Although we did not find a statistically significant decrease in lipid concentrations in our limited number of patients, LDL cholesterol decreased by 0.2 mmol/l and total cholesterol by 0.3 mmol/l. In a meta-analysis of short-term trials (treatment up to 18 months) with rhGH replacement in GHD (7), the weighted mean differences for LDL and total cholesterol were –0.53 and –0.34 mmol/l respectively. Thus, the changes in lipid concentrations in our study move in a similar direction to the changes noted in rhGH replacement in general.
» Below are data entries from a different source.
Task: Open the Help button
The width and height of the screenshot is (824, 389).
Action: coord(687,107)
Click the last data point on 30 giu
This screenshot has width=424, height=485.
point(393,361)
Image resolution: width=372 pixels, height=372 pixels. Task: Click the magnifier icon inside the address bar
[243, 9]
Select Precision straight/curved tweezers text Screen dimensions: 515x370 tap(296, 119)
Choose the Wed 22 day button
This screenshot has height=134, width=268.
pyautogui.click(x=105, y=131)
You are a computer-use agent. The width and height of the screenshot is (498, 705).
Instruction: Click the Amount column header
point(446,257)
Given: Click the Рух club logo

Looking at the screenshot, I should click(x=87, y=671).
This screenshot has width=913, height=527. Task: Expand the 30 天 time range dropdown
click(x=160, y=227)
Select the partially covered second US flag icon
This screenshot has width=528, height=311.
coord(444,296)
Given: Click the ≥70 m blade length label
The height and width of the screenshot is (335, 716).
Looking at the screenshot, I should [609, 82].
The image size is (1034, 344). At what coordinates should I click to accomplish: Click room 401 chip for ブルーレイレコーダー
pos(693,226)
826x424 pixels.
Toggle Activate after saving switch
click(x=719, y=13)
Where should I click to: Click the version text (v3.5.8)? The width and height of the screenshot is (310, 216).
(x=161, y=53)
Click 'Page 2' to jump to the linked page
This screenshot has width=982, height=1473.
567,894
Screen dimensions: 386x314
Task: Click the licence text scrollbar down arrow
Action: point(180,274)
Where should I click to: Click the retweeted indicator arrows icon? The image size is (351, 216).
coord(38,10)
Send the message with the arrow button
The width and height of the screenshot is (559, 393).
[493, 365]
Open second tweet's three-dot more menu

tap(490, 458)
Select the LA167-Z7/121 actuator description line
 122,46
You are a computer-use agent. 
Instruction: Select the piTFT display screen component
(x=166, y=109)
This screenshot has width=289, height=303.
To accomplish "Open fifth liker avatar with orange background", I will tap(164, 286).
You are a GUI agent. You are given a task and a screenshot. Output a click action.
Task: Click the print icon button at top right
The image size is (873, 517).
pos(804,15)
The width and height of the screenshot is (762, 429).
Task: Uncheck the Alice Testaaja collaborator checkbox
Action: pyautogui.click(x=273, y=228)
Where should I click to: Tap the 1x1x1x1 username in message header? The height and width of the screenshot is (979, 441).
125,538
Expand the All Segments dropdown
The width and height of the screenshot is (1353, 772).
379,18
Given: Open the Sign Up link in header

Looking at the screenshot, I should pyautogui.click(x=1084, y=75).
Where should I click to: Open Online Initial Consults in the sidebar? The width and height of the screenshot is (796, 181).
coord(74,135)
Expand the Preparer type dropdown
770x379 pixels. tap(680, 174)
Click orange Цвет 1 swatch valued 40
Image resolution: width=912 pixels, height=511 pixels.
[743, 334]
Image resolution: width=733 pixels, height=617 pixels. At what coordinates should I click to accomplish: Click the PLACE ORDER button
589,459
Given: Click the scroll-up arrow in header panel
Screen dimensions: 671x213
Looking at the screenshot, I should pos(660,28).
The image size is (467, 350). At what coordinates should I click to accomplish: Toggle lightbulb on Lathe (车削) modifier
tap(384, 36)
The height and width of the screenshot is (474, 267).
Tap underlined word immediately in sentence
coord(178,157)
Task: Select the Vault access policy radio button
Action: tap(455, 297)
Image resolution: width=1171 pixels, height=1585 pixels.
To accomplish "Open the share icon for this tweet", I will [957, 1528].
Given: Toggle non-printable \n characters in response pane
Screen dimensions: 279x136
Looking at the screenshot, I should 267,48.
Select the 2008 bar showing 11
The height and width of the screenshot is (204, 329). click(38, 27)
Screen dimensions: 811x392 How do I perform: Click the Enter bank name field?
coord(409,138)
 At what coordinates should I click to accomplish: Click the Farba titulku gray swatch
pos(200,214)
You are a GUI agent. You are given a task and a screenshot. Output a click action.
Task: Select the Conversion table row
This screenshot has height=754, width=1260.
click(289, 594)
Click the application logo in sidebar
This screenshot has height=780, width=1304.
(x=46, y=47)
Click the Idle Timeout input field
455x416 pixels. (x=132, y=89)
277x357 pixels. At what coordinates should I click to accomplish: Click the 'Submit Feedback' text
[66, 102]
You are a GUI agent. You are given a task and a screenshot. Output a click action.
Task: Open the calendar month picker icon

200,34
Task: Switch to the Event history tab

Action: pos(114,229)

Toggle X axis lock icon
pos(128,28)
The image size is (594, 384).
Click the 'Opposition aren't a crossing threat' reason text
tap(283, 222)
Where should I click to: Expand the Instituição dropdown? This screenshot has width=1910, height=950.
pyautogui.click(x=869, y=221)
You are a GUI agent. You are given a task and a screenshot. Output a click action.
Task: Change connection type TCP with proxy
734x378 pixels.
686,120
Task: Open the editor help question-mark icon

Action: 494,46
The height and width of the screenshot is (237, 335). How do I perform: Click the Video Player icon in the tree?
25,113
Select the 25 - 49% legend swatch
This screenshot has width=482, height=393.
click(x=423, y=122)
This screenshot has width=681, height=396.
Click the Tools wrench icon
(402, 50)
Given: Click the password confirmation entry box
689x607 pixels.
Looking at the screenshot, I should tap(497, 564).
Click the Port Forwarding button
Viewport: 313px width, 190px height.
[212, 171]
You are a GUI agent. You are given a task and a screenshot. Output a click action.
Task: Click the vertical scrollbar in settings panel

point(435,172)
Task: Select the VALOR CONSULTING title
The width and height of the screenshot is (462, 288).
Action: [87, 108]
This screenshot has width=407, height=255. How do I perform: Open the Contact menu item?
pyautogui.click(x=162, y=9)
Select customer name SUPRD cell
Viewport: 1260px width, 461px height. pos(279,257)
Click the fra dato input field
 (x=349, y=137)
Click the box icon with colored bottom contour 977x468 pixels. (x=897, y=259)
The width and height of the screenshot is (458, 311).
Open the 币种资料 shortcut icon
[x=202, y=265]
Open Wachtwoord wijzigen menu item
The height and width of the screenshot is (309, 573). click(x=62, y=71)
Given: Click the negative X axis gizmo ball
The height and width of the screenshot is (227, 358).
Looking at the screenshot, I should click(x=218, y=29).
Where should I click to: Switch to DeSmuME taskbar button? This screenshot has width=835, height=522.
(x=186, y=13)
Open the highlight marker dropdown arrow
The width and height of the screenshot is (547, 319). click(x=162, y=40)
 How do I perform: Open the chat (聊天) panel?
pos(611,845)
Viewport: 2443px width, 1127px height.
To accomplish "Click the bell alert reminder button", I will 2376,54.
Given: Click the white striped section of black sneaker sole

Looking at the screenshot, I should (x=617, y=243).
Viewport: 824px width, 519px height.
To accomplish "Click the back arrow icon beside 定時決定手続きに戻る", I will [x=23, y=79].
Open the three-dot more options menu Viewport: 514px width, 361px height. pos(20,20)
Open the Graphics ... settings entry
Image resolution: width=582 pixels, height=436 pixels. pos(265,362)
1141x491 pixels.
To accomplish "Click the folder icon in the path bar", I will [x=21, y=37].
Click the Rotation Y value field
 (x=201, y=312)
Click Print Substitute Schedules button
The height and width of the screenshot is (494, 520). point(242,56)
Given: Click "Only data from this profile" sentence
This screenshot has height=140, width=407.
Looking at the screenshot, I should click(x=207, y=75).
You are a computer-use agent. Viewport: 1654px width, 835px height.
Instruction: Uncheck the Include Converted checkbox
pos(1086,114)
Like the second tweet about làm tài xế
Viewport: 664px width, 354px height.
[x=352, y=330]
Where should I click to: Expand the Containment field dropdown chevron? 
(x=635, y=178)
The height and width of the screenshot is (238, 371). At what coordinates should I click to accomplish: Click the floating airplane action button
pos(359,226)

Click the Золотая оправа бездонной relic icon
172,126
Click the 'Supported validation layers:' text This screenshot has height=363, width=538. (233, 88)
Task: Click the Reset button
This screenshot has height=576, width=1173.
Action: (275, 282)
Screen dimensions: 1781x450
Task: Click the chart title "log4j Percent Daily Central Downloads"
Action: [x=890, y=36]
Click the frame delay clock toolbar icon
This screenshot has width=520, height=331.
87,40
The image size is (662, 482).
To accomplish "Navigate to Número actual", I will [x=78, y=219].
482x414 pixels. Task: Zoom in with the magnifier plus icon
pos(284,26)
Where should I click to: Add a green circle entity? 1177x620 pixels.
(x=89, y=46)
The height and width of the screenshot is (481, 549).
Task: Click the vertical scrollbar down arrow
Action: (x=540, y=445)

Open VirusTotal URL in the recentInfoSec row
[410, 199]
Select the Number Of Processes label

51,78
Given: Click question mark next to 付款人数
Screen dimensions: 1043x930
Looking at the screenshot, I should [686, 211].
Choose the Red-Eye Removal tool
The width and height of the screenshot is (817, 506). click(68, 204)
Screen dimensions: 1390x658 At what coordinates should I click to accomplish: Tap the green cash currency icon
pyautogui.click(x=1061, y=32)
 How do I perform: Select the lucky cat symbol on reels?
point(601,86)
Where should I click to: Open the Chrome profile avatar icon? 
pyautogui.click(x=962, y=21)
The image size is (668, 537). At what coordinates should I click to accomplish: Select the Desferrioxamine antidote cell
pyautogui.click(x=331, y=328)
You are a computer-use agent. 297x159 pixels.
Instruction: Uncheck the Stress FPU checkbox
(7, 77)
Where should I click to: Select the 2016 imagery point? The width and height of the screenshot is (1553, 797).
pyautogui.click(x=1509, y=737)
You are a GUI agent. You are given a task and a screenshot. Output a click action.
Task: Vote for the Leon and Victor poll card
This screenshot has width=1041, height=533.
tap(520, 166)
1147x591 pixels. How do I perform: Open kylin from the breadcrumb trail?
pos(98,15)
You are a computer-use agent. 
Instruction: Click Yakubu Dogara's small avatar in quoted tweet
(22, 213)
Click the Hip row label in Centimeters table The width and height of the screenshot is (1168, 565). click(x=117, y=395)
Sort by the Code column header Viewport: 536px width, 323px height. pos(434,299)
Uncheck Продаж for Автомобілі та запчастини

The major study limitation is the low number of patients that were included due to the fact that GHD is a rare disease and that our study design excluded subjects with a history of cardiovascular disease, which could influence our measurements. In addition, the beneficial effects of rhGH replacement have been widely accepted, which limits the possibilities to study the natural course of this disease with respect to CD34+ cells. Nonetheless, the differences in CD34+ cell numbers found in this group with a wide age range are relatively major, which supports a role of GH in the regulation of this cell type. Thus, this study provides new data into the relationship of circulating endothelial progenitor cells and GH, which can be used as a basis for additional larger studies. Interestingly, the change in CD34+ cells showed an inverse relationship with advancing age, indicating that the effect of rhGH on CD34+ cells is age dependent.
In conclusion, one year of rhGH replacement in adult patients with GHD improved endothelial function and increased the number of CD34+ cells. Since these outcome parameters are strong biomarkers for cardiovascular disease risk, our data indicate that GH replacement in adults with GHD may have beneficial effects on the vasculature.